Very cool looking. I wish I could have gone!


----------



## Ken_F (Jan 13, 2003)

Though it isn't necessarily indicative of the final product, that box has an Energy Star logo.

Broadcom issued this press release last week:



> *New Solutions Enable Service Providers to Deploy Multi-Room DVR Throughout the Connected Home while Reducing Cost and Power Requirements*
> 
> AMSTERDAM, Sept 08, 2009 -- IBC 2009 -- Broadcom Corporation (Nasdaq: BRCM), a global leader in semiconductors for wired and wireless communications, today announced new single-chip, multi-format high definition (HD) satellite set-top box (STB) solutions featuring an integrated Multimedia over Coax Alliance (MoCA®) 1.1 core. With these new system-on-a-chip (SoC) solutions, service providers worldwide can now offer whole-home digital media distribution and connected TV services that enable subscribers to securely access, store and share multiple types of digital media content including HDTV programs, video-on-demand, multi-room digital video recorder (DVR) programming, Internet content, user-generated video, music, photos and voice over Internet protocol.
> 
> ...


----------



## Sixto (Nov 18, 2005)

Ken_F said:


> Though it isn't necessarily indicative of the final product, that box has an Energy Star logo.
> 
> Broadcom issued this press release last week:


Great information. Thanks for posting. Previous theories were that the new box would be based on other (older) BCM73xx processors, but these 7340/7342 processors sound very nice. Wonder if they'll wait for them to be generally available in large quantities. Or maybe they need these, hope so!


----------



## homerofwar (Jan 3, 2009)

Hey guys check out DirecTv website now, they changed to the new design on the normal DVR+ system, if you goto directv's website and click on equipment, then recivers, then goto the DVR+ they updated the design on the site, also the best buy i work at we are already carring the new DVR+ its very interesting to see if there any hardware changes.


----------



## cartrivision (Jul 25, 2007)

harsh said:


> Whomever set this display up with a funnel for watering the receiver should be shot.

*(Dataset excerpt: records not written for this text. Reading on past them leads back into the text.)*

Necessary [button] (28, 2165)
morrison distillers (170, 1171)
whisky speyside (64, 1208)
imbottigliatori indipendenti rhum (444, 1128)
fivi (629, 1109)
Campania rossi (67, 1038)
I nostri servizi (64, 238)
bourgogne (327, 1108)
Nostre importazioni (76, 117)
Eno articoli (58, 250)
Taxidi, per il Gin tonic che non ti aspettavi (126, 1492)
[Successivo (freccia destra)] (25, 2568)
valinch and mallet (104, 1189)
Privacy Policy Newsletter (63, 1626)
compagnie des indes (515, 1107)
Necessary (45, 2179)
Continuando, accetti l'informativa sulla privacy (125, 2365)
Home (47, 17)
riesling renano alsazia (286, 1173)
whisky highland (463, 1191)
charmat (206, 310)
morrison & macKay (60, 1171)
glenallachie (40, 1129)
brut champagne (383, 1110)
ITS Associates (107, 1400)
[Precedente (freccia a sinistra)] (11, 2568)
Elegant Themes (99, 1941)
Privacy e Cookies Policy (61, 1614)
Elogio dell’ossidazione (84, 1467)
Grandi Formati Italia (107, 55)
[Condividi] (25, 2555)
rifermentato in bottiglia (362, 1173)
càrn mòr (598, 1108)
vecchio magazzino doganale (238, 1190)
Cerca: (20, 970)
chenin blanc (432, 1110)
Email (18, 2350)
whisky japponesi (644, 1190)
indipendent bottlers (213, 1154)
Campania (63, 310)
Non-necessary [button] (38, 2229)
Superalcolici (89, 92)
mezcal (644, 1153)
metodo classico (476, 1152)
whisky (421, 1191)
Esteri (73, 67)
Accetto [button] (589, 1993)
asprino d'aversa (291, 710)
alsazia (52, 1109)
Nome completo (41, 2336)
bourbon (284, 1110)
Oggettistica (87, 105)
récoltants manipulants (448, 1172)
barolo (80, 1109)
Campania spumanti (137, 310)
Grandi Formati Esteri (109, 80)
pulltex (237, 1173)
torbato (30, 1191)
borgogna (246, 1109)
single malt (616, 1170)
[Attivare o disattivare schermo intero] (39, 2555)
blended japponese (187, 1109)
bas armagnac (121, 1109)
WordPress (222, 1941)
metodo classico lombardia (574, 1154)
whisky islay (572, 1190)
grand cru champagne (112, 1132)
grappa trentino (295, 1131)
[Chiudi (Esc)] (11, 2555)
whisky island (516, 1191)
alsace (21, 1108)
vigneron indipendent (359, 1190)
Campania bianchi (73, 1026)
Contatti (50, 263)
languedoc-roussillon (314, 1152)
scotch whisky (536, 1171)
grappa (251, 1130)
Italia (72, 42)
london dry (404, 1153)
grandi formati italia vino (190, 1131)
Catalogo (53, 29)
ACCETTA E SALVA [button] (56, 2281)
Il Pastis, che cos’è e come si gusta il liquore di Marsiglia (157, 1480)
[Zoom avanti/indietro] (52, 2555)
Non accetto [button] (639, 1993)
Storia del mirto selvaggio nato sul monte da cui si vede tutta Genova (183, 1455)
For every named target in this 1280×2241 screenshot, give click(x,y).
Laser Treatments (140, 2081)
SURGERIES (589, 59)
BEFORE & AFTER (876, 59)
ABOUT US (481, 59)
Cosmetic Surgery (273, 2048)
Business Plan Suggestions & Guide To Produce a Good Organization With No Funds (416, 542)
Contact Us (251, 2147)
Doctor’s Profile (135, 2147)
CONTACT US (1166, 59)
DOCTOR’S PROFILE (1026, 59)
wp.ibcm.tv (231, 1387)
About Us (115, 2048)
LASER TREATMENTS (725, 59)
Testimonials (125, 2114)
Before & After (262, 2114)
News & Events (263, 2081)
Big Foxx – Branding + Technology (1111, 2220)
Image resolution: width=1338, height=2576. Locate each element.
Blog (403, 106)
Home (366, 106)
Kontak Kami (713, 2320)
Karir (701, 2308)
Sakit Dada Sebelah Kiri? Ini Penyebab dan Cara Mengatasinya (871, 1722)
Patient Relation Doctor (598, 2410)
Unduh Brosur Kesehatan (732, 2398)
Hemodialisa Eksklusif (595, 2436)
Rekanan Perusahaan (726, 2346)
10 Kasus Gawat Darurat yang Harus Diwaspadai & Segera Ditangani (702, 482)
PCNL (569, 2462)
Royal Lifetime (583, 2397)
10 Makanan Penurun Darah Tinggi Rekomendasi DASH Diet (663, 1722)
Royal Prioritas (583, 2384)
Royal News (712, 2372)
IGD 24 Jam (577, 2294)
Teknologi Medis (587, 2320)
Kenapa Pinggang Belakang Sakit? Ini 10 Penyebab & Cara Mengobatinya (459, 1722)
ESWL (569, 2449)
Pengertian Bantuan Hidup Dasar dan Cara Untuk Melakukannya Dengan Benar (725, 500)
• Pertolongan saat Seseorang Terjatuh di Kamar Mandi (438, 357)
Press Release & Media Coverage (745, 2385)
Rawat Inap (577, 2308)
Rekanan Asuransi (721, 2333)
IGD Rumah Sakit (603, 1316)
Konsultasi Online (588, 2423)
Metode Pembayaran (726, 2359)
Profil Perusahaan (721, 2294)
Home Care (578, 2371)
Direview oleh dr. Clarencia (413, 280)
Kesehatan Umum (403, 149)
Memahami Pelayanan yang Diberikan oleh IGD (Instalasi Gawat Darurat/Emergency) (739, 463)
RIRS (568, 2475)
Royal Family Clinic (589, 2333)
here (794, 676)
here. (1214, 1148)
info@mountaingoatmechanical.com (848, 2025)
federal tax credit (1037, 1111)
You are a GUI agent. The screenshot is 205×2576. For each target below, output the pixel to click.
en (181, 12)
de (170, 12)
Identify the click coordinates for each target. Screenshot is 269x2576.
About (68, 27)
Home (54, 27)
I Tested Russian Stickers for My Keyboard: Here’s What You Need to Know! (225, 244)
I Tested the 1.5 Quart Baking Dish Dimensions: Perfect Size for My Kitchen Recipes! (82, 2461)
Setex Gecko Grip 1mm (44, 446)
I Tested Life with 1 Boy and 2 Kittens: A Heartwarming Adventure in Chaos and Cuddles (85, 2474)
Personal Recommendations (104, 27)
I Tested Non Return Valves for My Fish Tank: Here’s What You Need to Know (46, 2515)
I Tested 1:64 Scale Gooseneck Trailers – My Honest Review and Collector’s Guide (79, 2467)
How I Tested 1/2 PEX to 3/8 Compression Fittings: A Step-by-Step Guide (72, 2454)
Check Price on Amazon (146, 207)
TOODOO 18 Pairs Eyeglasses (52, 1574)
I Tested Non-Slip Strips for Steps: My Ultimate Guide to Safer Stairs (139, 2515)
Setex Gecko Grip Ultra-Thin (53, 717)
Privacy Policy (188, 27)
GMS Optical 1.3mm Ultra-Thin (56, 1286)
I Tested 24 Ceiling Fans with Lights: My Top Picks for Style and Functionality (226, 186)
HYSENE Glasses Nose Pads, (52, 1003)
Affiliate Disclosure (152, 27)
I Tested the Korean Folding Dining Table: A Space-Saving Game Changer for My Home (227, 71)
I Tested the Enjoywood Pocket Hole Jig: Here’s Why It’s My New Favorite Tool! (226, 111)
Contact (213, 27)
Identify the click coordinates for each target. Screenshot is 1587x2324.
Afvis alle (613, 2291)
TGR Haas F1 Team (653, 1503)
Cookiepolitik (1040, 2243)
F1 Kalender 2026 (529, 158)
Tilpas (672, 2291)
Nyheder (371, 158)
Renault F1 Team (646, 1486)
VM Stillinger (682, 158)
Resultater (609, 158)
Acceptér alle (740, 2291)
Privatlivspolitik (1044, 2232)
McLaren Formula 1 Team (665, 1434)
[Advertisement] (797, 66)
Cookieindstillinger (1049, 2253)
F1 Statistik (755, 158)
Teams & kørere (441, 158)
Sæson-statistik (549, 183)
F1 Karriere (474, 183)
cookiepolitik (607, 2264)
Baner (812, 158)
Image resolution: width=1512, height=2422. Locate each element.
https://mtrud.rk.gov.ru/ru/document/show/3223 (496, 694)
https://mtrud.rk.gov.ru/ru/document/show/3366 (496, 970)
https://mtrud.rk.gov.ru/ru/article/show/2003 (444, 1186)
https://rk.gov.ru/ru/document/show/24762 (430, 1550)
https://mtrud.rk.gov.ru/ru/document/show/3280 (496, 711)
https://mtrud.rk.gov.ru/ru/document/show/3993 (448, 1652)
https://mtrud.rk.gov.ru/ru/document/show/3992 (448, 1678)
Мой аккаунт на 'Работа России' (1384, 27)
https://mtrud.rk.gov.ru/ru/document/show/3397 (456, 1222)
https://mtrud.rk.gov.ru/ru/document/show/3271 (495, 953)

Or maybe just shoot anyone who isn't smart enough to to know that you don't have to water an artificial plastic plant.:kickbutt:


----------



## RobertE (Jun 10, 2006)

homerofwar said:


> Hey guys check out DirecTv website now, they changed to the new design on the normal DVR+ system, if you goto directv's website and click on equipment, then recivers, then goto the DVR+ they updated the design on the site, also the best buy i work at we are already carring the new DVR+ its very interesting to see if there any hardware changes.


Uh, looks just like the HR2x series to me.


----------



## Sixto (Nov 18, 2005)

homerofwar said:


> Hey guys check out DirecTv website now, they changed to the new design on the normal DVR+ system, if you goto directv's website and click on equipment, then recivers, then goto the DVR+ they updated the design on the site, also the best buy i work at we are already carring the new DVR+ its very interesting to see if there any hardware changes.


what new design. thought this was the old R16?


----------



## homerofwar (Jan 3, 2009)

Sixto said:


> what new design. thought this was the old R16?


oh yeah that was the model number on the unit at my store, ive only had directv since jan so I wouldn't know about the previous models, but the design is very very similar to the new HD-DVR design just without the gloss


----------



## spartanstew (Nov 16, 2005)

According to those engadget pictures, it also appears that the casing they use to cover the exterior wires now has flashing LED's on it. Don't think I'd like that. Neighbors might complain too.


----------



## bjdraw (Jan 25, 2007)

Just a few other tid bits that the guys working the booth told me.

It does use the single wire technology and they said it would use MoCA to connect the boxes together. He said that while you'd be able to watch anything from any DVR in the house from any other STB in the house, it wouldn't be the full experience. I believe he mentioned they weren't planning on letting you schedule recording or do automatic conflict resolution between DVRs, but maybe eventually they'll add it. 

Also, DirecTV PR did confirm that the current beta software is not using the same RVU alliance related software that DirecTV promised to deliver next year, so obviously they are taking this from more than one approach.


----------



## am7crew (Jun 6, 2009)

multi-room dvr would be cool if it was a one unit thing instead of networking 4 DVR's. especially if a user could use ondemand thus only having to hookup the dvr to one ethernet hookup. we'll see though. In theory if it were like uverse multiroom that would be cool, not too keen on the version in CE.


----------



## mcmattyo (May 27, 2007)

maybe it's an r-22?


----------



## RunnerFL (Jan 5, 2006)

spartanstew said:


> According to those engadget pictures, it also appears that the casing they use to cover the exterior wires now has flashing LED's on it. Don't think I'd like that. Neighbors might complain too.


They don't like the electric light parade? :lol:


----------



## LOCODUDE (Aug 8, 2007)

Sounds like an R22-100.


----------



## Drew2k (Aug 16, 2006)

I believe current DVRs as servers are limited to only serving one client at a time, is that correct? For example, a DVR can be viewed locally and also remotely by someone using DIRECTV2PC, but two people on different PCs in the home can't use DIRECTV2PC as the same time on that server... right? If the same logic applies to MRV (one client at a time) this would not be a great solution, so they must have something planned to let one DVR serve multiple simultaneous clients ...


----------